If we start calling an honest person Mr. Dishonest, then over time we will find that a person becomes dishonest. This is how media propaganda works—the first step in propaganda is to give something a new name. As that name is used repeatedly, the perception of people about that thing changes, and over time, the object being perceived conforms to the perception. In effect, propaganda becomes a self-fulfilling prophecy. The basis of this change is that names are meanings; if we use a wrong name, then we will get the wrong meaning. But over time, if we apply that meaning to something, then we will find that the original meaning itself changes.

This might seem very depressing to many people, but this same fact is also the basis of true knowledge. If we start calling the things in the world for what they truly are, then over time they start behaving just as their names indicate. That is also how mantra science works: We designate a thing with a different name, and that thing thereafter follows the properties of that name. This is how we ”establish” the deities in the temples—we designate a stone or wood to be a “symbol” of a person by giving a name, and thereafter that wood or stone behaves just like the deity person. The secret to creating that deity is using the proper process of naming a piece of wood or stone by a name.

The Practice of Bhāgavatam Science

Under the material illusion, we call something by one name, although it is actually another property—and this naming-meaning difference in our terminology is an illusion.

People in this world are called by names such as “leader”, “man”, “woman”, “Indian”, “American”, etc. By calling ourselves by these names we acquire the material properties because the name is the material property. If these names were destroyed, the properties will also be destroyed. The māyāvādi view is that once these names are destroyed, then we cannot identify anything, and all individuation is lost. The Vaishnava position is that there is a true name for each person, which denotes their true properties. The material names are also denoting material properties, so in that sense, there is no difference in principle between matter and spirit. The difference is that we are not those material properties. We need to be called by a pure name, to recover that pure property, in order to become that pure person—and that is spirituality.

The principles of material science and spirituality are quite similar in this respect, namely, that both sciences are based on the idea that a name’s meaning is individual. The deity is not material because the idea it represents is not material. We cannot see that idea, quite like we cannot see the idea “table” inside a table, but we can still see the shape of the table. However, just as the idea “table” can be perceived by the mind, similarly, the idea denoted by the deity can be perceived when the necessary perceptual faculties (eyes anointed by the love of God)—are developed. The import is that there are some material ideas and some non-material ideas. In both cases, the idea, name, and thing are identical. However, we may not perceive the identity between name, thing, and idea.

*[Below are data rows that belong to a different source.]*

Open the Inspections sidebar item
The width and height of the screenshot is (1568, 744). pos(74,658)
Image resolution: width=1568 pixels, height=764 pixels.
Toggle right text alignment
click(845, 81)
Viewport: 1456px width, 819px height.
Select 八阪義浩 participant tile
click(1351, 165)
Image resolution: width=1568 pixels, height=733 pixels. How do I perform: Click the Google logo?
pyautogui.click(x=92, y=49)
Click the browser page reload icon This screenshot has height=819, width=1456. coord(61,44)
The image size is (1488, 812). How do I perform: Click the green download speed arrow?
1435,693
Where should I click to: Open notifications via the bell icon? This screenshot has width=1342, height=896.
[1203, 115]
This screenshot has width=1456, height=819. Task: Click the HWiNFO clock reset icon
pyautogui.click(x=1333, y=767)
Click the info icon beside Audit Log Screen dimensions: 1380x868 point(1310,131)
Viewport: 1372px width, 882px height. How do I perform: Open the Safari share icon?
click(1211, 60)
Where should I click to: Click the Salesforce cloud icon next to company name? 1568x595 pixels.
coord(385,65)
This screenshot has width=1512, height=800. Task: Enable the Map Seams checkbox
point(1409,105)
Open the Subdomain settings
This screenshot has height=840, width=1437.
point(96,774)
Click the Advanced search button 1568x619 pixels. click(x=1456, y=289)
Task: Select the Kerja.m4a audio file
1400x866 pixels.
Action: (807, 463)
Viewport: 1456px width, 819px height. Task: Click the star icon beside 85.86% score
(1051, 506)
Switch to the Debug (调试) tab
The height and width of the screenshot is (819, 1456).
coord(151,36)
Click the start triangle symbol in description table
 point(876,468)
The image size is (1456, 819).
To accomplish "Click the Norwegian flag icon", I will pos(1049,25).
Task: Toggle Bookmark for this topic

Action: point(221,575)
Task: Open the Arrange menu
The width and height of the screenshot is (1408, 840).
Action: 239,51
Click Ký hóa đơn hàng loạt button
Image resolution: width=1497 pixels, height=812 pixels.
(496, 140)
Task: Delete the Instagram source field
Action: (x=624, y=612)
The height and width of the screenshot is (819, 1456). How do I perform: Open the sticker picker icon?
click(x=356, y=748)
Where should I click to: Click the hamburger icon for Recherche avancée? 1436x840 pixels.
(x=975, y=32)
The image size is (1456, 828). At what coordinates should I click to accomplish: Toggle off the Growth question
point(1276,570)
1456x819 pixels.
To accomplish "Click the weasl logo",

At present, we think that the name Mr. Barber is different from the concept of “barber”, which is, in turn, different from the person who shaves people. In other words, we think we are living in a flat space in which names, meanings, and individuals are different. If this misconception about space were corrected, we will recognize that names, meanings, and individuals are the same, and that will form the basis of a new material science based on Śrimad Bhāgavatam using which we can transform material objects (i.e. properties) simply by calling them by different names.